Item position entries
------------------------
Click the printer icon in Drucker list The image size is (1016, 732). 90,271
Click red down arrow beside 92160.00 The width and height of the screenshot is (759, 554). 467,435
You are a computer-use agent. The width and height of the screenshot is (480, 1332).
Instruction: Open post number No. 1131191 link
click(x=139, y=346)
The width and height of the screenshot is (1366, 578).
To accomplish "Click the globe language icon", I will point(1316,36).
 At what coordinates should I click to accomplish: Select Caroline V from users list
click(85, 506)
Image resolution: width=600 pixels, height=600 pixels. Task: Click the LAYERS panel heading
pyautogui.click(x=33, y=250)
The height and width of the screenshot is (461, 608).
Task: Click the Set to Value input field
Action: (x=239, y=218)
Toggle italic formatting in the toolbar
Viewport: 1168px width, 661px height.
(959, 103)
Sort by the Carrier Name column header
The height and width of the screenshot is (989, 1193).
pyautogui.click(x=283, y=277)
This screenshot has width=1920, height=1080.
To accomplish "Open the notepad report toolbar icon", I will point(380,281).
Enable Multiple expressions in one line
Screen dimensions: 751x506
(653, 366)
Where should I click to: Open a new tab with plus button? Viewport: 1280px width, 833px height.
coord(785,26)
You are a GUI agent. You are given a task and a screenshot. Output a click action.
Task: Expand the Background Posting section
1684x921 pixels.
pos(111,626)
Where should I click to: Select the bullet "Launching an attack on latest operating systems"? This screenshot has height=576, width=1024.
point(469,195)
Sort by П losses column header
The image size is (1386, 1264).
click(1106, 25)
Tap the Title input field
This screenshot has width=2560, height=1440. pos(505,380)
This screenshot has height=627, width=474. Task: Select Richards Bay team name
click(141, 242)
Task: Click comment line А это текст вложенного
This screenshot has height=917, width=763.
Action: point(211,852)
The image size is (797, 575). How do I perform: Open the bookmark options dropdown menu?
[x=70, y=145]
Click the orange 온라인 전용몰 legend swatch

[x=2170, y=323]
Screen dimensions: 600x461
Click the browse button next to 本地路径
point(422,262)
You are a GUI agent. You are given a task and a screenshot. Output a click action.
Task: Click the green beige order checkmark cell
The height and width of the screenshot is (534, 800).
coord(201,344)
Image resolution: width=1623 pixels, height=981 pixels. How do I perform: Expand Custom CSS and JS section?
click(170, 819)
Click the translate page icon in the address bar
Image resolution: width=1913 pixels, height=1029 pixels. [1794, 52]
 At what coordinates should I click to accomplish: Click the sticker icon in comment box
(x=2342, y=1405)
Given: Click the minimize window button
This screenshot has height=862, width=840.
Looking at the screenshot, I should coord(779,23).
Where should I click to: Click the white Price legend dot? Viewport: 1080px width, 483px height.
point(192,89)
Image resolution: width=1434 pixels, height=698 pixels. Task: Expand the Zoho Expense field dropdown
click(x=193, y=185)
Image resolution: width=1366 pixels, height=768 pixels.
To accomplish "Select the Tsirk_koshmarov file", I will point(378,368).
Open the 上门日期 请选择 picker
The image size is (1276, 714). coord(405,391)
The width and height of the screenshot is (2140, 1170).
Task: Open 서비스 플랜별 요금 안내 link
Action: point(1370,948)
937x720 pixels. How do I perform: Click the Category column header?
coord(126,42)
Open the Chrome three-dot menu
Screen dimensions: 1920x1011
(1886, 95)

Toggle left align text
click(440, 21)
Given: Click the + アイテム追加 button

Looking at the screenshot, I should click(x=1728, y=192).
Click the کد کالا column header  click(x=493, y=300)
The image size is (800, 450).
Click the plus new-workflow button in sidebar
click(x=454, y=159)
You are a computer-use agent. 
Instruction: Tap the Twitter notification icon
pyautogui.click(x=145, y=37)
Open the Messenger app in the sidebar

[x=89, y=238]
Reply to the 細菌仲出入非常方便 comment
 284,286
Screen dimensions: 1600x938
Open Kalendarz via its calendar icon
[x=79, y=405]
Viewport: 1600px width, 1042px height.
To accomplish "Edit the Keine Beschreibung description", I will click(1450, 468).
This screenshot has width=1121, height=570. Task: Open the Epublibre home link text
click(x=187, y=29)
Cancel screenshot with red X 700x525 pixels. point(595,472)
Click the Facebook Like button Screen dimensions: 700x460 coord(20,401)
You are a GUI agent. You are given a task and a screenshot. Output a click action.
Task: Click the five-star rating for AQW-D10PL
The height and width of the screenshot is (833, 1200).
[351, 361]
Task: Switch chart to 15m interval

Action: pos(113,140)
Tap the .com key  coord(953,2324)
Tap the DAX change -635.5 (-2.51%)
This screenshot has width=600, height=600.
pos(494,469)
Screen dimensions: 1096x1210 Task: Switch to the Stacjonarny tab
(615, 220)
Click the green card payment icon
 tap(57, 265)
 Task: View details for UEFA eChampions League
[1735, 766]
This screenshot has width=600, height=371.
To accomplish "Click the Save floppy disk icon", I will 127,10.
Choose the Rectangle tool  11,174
------------------------
Exercise brief. Copy each line of the items above that includes the string "with". Letter case counts.

Output of the exercise.
Where should I click to: Open a new tab with plus button? Viewport: 1280px width, 833px height.
Cancel screenshot with red X 700x525 pixels. point(595,472)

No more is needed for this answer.